The city councilors who voted for the removal of Charlottesville's two Confederate monuments may be liable for damages and legal fees if the court ultimately rules in favor of the plaintiffs in the case, according to a written opinion signed Thursday by Charlottesville Circuit Judge Richard E. Moore.
In a news release, The Monument Fund, a group involved in the lawsuit against the city, announced that the court had sent the parties a letter explaining its opinion on whether the councilors are entitled to immunity.
“There may still be some questions, even if defendants are not immune, as to what damages they might be liable for, but they cannot, in any event, be immune to injunctions or fines or other sanctions for disobeying court orders,”
In the nine-page letter, Moore says that he thinks the council “was acting beyond its authority” and that it was not a “legitimate” legislative activity when the council voted to remove the statues, in contravention with a state law that prohibits the disturbance or removal of war memorials.
The letter goes on to say that granting the city and the councilors “immunity in this case and context would make [Virginia Code] 15.2 1812 and 1812.1 meaningless as to local authorities.”

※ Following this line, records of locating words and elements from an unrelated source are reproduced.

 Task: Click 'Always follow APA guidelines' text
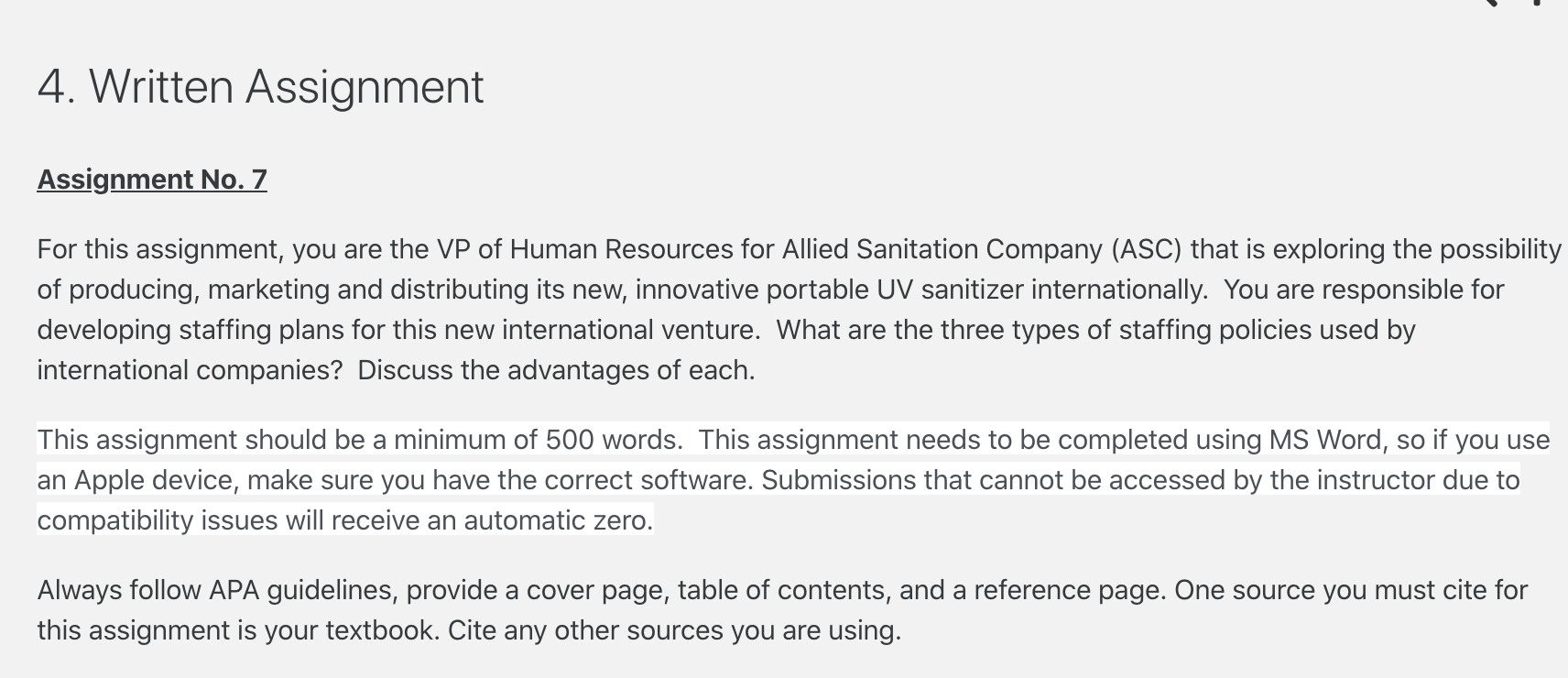coord(216,590)
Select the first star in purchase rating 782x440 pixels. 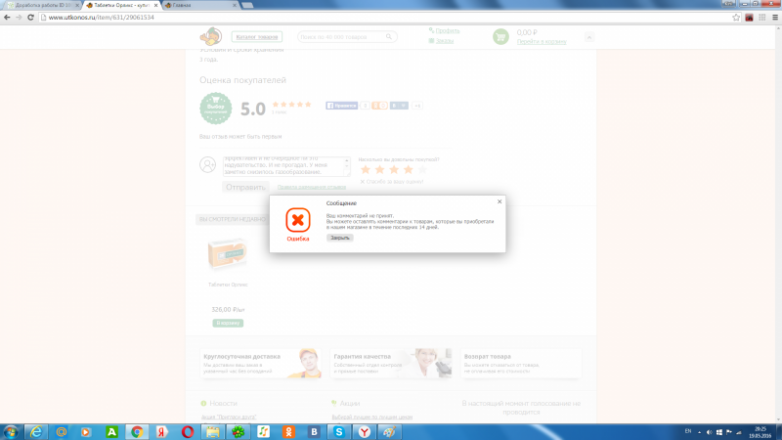pyautogui.click(x=365, y=170)
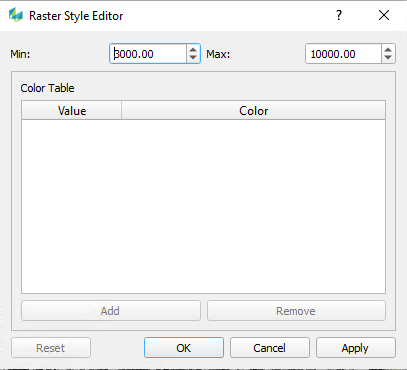Click the Remove button
The image size is (407, 370).
coord(296,311)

The judge also determined that covering statues, building a tall fence or other efforts to obscure viewing of the statues also could be a violation of the state law.
“The court had also previously ruled that the plaintiffs will recover their litigation costs including attorneys’ fees if they prevail, which today’s order confirms,” the news release says.
City officials could not be reached immediately for comment after the news release came out Thursday evening.
A hearing in the case related to procedural matters following the ruling is scheduled for June 19.